### [本文]
* * *

加速器は、創薬にも使われます。タミフルやリレンザといった著名なインフルエンザ薬をはじめ、薬の標的となるタンパク質の立体構造(三次元構造)を基に設計された薬が急速に普及しています。標的タンパク質と薬の関係は、鍵穴と鍵にたとえられます。有用な薬を作るためには、鍵穴(標的タンパク質)に正しくフィットする鍵(薬)を作る必要があります。そこで、鍵穴の立体構造を加速器から発生する「放射光」で解析し、鍵の形を分子レベルで設計します。また、放射光を用いて、標的タンパク質が薬と設計通りに結合しているか明らかにします。その結果、従来よりも効果が高く、かつ副作用が少ない薬を短期間・低コストで作れるようになりました。

材料

加速器でつくられる粒子のビームは、新素材の開発や強化、物質の表面処理などに使用され、工業技術の向上に深く関わっています。
加速器と工業技術の深い関係を示す良い例が「自動車」です。自動車は約3万点の部品で構成されます。鉄鋼、非鉄金属、ゴム、プラスチック、紙などの材料が用いられて、開発・生産過程で加速器が活用されています。

* * *

### [提示情報]
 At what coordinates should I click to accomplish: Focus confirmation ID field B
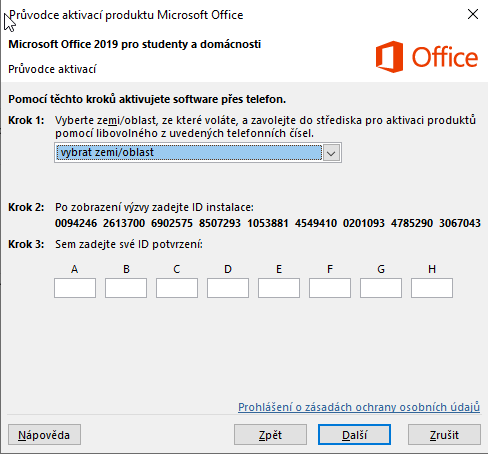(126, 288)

* * *

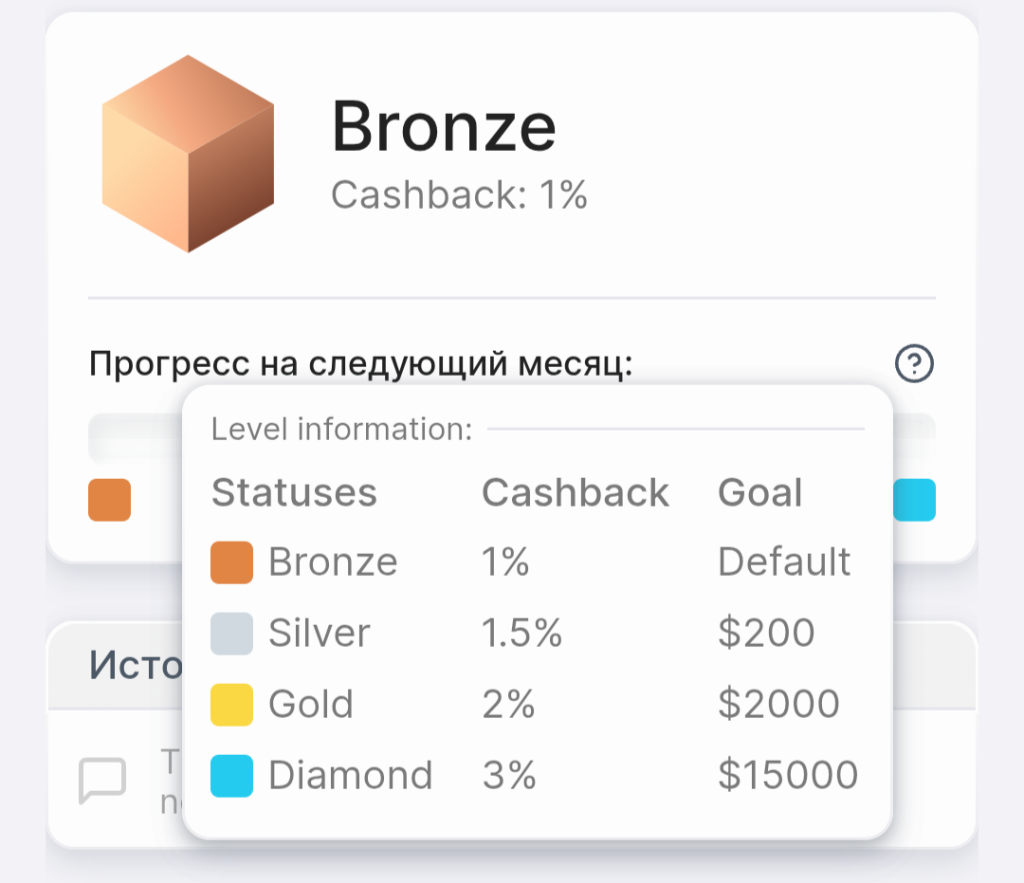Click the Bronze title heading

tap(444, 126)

* * *

### [課題の目的]
加速器の利用についての本文で、自動車に用いられる材料として挙げられているものをすべて書き出してください。 記録は使わなくてかまいません。

### [課題の解答]
鉄鋼、非鉄金属、ゴム、プラスチック、紙